Article

Stress and burnout-a view from the couch

"Because of the kind of work that we do, no one in our field is immune to burnout," says Walter F. Baile, MD, a professor of behavioral science and psychiatry at the University of Texas, MD Anderson Cancer Center.

“Because of the kind of work that we do, no one in our field is immune to burnout,” says Walter F. Baile, MD, a professor of behavioral science and psychiatry at the University of Texas, MD Anderson Cancer Center.

Burnout is a consequence of stress. It may result in clinicians losing their sense of accomplishment; they deteriorate from openness to self-protection and don’t feel useful. Sometimes that can create an identity crisis, Baile said at the 2010 Supportive Oncology Conference in Chicago.

Because much of what those who treat cancer do is on an emotional level, coping requires skill in reflecting on the impact on one’s own morale. The Maslach Burnout Inventory, long recognized as the leading indicator of burnout, gives these dimensions of the problem: emotional exhaustion, depersonalization, and a decreased sense of personal accomplishment.

In one of the first studies of burnout among U.S. oncologists in 1991 (Whippen and Canellos), 56% responded they were burned out. A Barrett and Yates study in 2002 found that 37% of oncology nurses reported experiencing high levels of emotional exhaustion. Consequences include decreased job satisfaction, absenteeism, high turnover, psychiatric morbidity, and negative carryover into family life. It also may have implications for patient care because burnout also leads clinicians to make medication errors, neglect to perform diagnostic tests and provide incomplete information to patients, Baile said.

Factors on which stress feeds are rooted in the very nature of the job, Baile notes: “There’s responsibility for the lives of others, facing problems which seem to have no solutions, thinking we’re indispensable, working in an environment where no mistakes are allowed, and the pressures of combining office pressures and academic pursuits. Self- sacrifice is part of the culture. No wonder there is burnout in oncology and medicine in general.”

Preventing burnout must come on two levels, Baile says. First, strategies organizations can adopt:

--Review workload and administrative responsibilities

--Attend to the work environment, making changes even as small as ambient light

--Encourage input into the practice

--Develop programs to enhance communication and deepen relationships with patients. This also includes helping doctors recognize when empathy has turned to sympathy.

--Encourage leave time.

“We are the only country in the world that does not mandate paid holidays for employees,” Baile says, despite research that shows employee retention and productivity goes up with the number of paid vacation days. In addition, only about one-third of employed U.S. adults use all the vacation time they have.

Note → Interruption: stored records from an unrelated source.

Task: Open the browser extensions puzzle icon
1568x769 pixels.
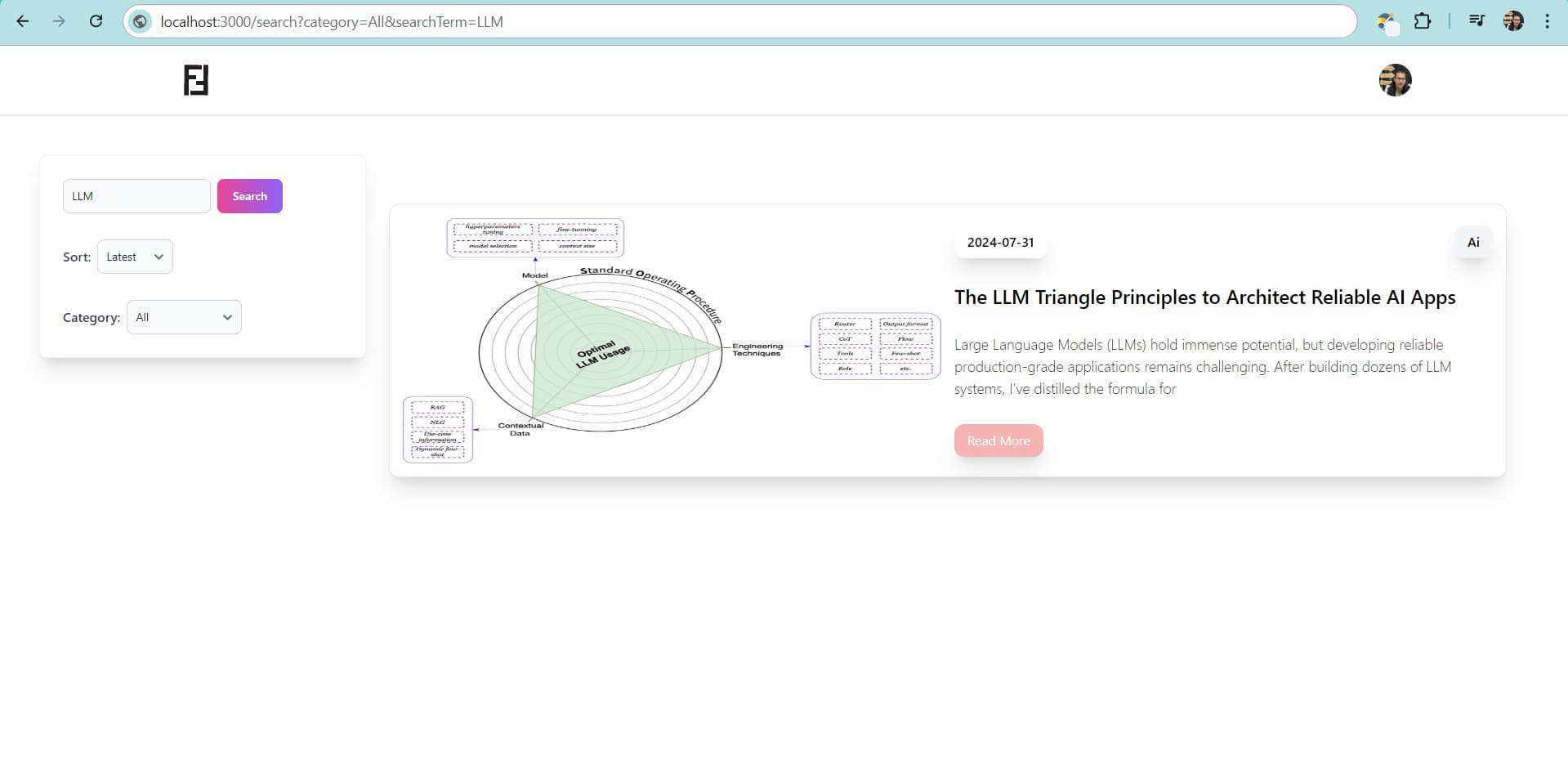Action: tap(1423, 21)
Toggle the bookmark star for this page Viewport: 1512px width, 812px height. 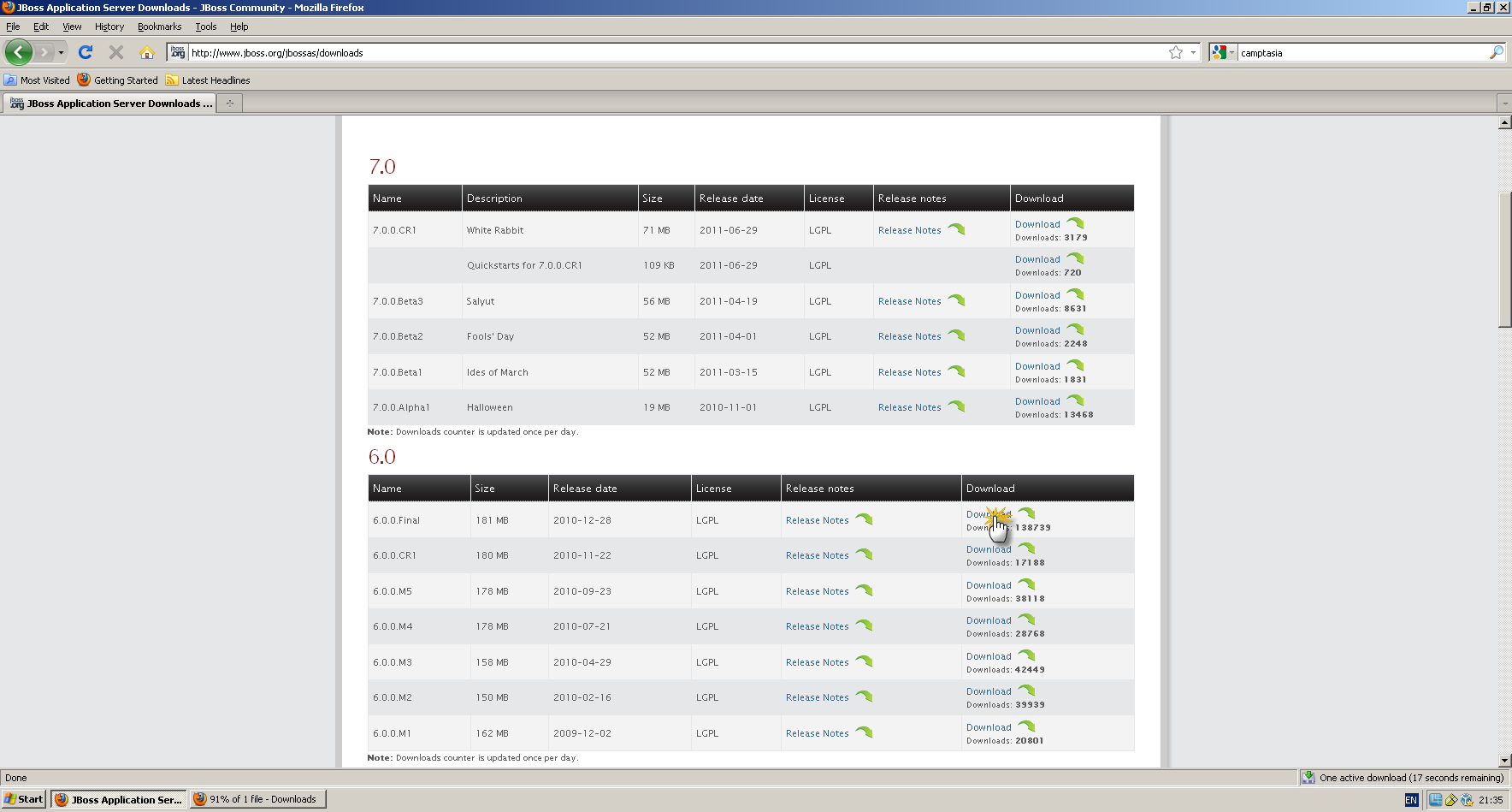1176,52
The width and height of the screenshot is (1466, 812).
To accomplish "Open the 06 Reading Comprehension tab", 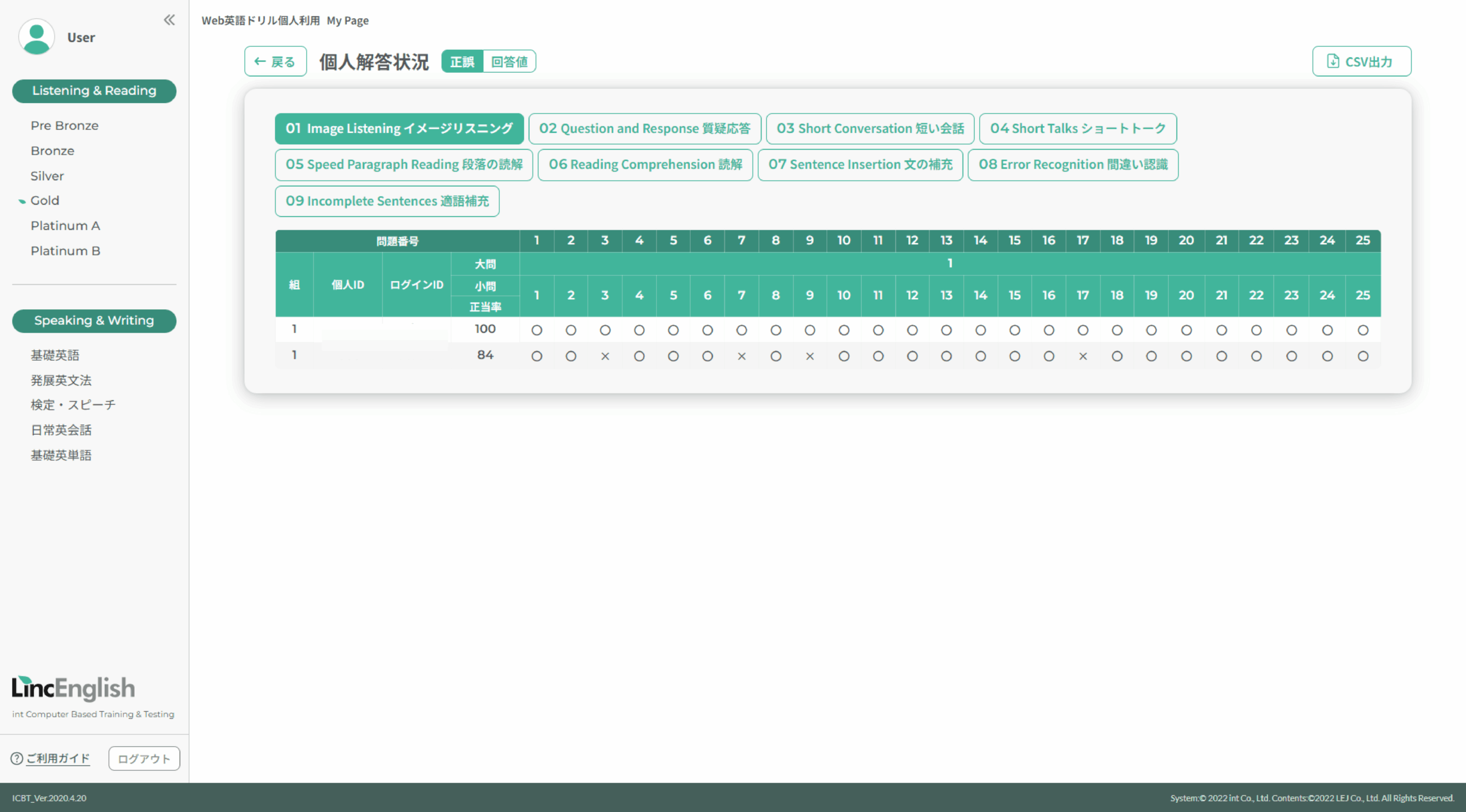I will [x=645, y=164].

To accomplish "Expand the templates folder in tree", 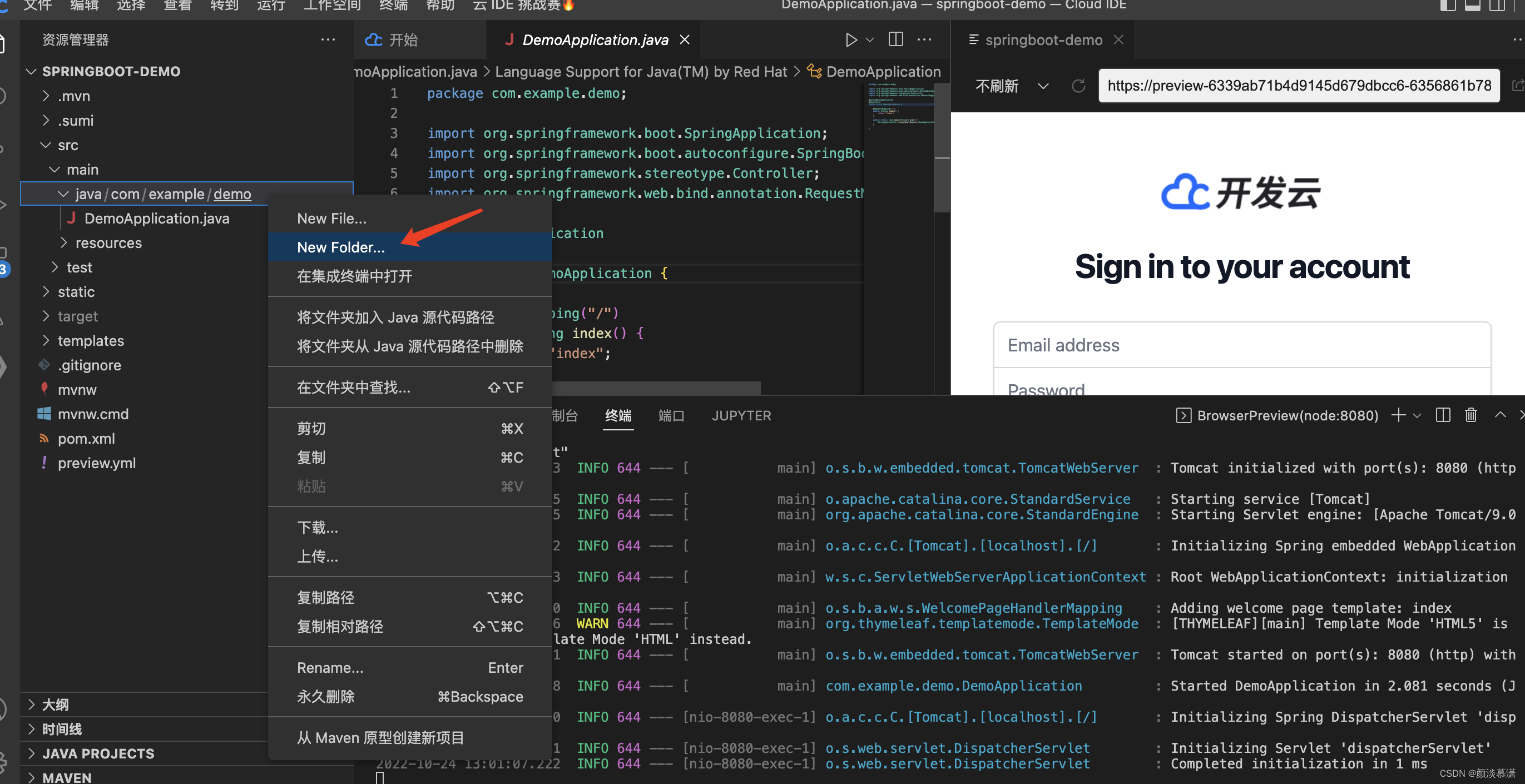I will pos(91,341).
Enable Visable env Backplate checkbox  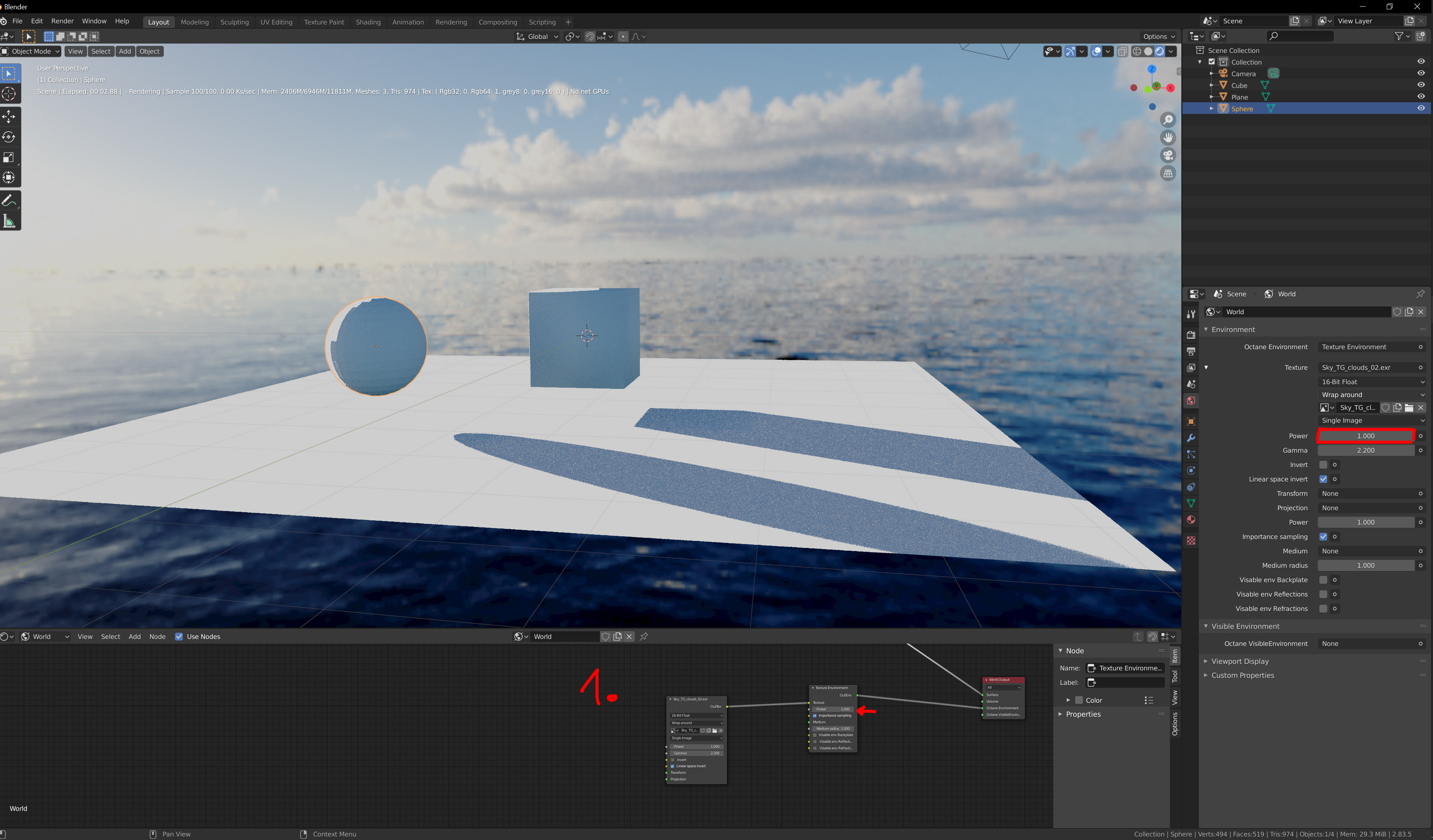point(1323,580)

An example of a positive culture change in terms of burnout has been reframing medical errors not as a disgrace—but as an opportunity to look at why something went wrong, Baile said. Studies have found common elements among oncologists who rate their well-being as high, Baile said. They strove for balance in their lives; they had strategies for coping with end-of-life issues and patients’ deaths; they had extensive use of recreation, hobbies and exercise.

Baile gives these strategies for reducing burnout on a personal level:

--Create a calendar and schedule time for exercise

--Learn your limits—take time away, have quiet time to process your day

--Nurture your relationships with friends and family

--Debrief with colleagues after difficult cases

--Do a self-assessment to see whether what you value in your life is what you’re focusing on. Rate the importance of family, work, friends, hobbies, etc., from 1-5 in one column and your current level of focus and energy on those areas in the second column to see where the deficits are. If your family is most important to you and you’re neglecting it, that’s a deficit you need to address. Ask yourself which area is most out of balance, what is easiest to fix and what steps can I take right now?

--Find the part of your work that means the most to you and become an expert in that area.

-- Acknowledge the importance of your role as a healer.

“If only I could get my medical oncology colleagues to understand that being there with a patient and holding their hand is a very powerful therapy in the eyes of a patient or listening without interrupting or telling the patient that they’re doing a great job in the face of all the chemotherapy and other treatments that they’re doing. These are the things that patients really value from us, especially when there’s no more to be done medically.”